### Page
"""

Common Debugging Workflow
# Check cache status for a URL
curl -sI https://example.com/page | grep -i "cf-cache-status\|x-cache\|age"
# CF-Cache-Status: HIT → served from edge cache
# CF-Cache-Status: MISS → fetched from origin
# CF-Cache-Status: DYNAMIC → not eligible for caching
# Age: 3600 → cached for 3600 seconds
# Verify which PoP served the request
curl -sI https://example.com | grep -i "cf-ray\|x-amz-cf-pop"
CDNs are not magic — they're a well-understood caching layer with clear rules. Get the Cache-Control headers right, design cache keys correctly, and latency drops 10x for the majority of traffic. Miss the fundamentals and the CDN becomes an expensive passthrough.
Key Points
- •CDNs reduce latency by serving content from the nearest PoP — a cache hit at the edge returns in 5-20ms vs 200-500ms from origin
- •Cache-Control headers are the contract between the origin and the CDN — misconfigured headers are the #1 cause of caching problems
- •The shield/mid-tier cache prevents the thundering herd problem: 300 edge PoPs missing cache simultaneously would send 300 requests to origin
- •Anycast means a single IP address resolves to the nearest edge server — no DNS-based geo-routing needed, and failover is automatic via BGP
- •Edge compute is not just caching — it handles auth checks, A/B tests, header manipulation, and even full API logic at the edge
Key Components
| Component | Role |
|---|---|
| Edge PoP (Point of Presence) | Server location close to end users that caches content and terminates TLS, reducing RTT to single-digit milliseconds |
| Cache Tiers (Edge → Shield → Origin) | Hierarchical caching where edge misses go to a shared mid-tier shield before hitting origin, reducing origin load by 90%+ |
| Anycast Routing | Multiple servers share the same IP address, and BGP routes users to the geographically closest one automatically |
| Cache Key | The unique identifier (URL + headers + query params) that determines whether a request is a cache hit or miss |
| Edge Compute | Runs application logic at the edge PoP (Cloudflare Workers, Lambda@Edge) instead of routing to origin for dynamic decisions |
When to Use
Use a CDN for any public-facing website or API. Static assets are the obvious win, but modern CDNs also accelerate dynamic content through connection reuse to origin, TLS termination at the edge, and edge compute.

"""

Write out the part of the CDN caching page that starts with "# CF-Cache-Status: HIT" and ends with "an expensive passthrough.", switching "origin" to "backend".

### Information provided

"""

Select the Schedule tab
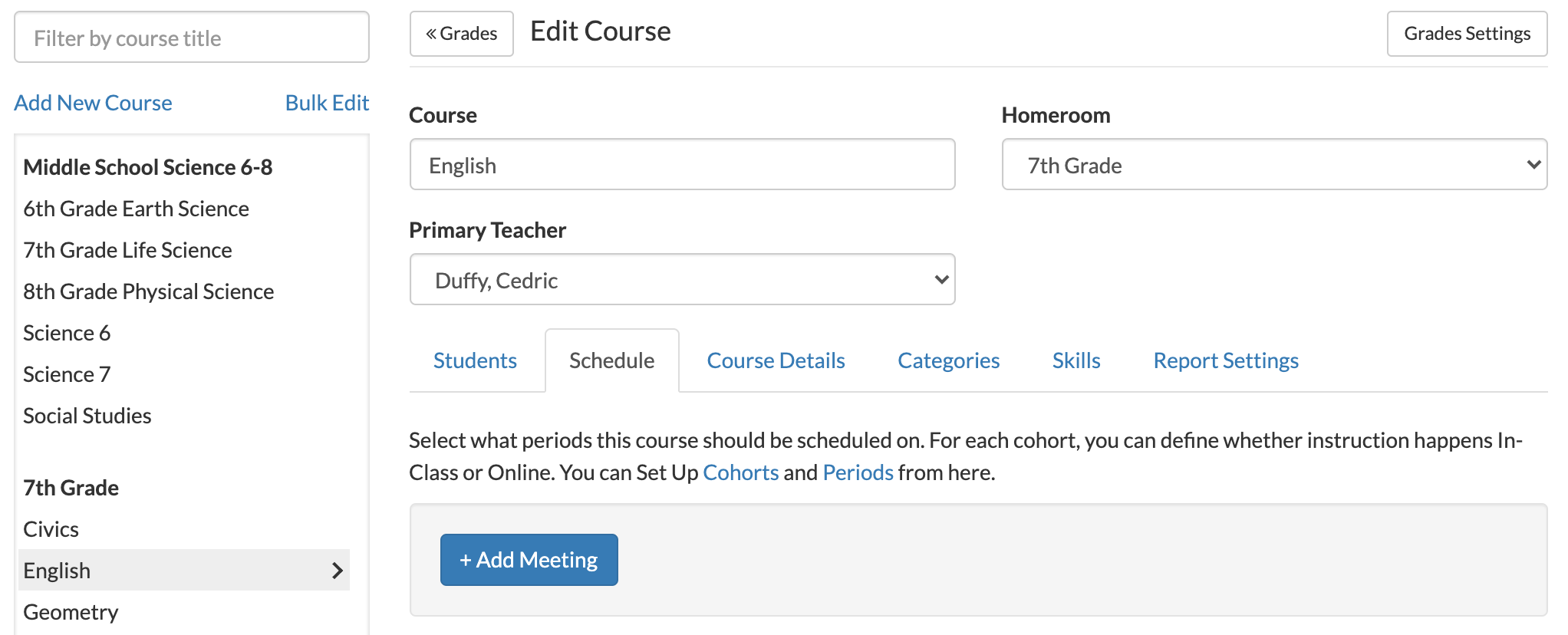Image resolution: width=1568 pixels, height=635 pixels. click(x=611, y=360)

"""

### Result of the task
# CF-Cache-Status: HIT → served from edge cache
# CF-Cache-Status: MISS → fetched from backend
# CF-Cache-Status: DYNAMIC → not eligible for caching
# Age: 3600 → cached for 3600 seconds
# Verify which PoP served the request
curl -sI https://example.com | grep -i "cf-ray\|x-amz-cf-pop"
CDNs are not magic — they're a well-understood caching layer with clear rules. Get the Cache-Control headers right, design cache keys correctly, and latency drops 10x for the majority of traffic. Miss the fundamentals and the CDN becomes an expensive passthrough.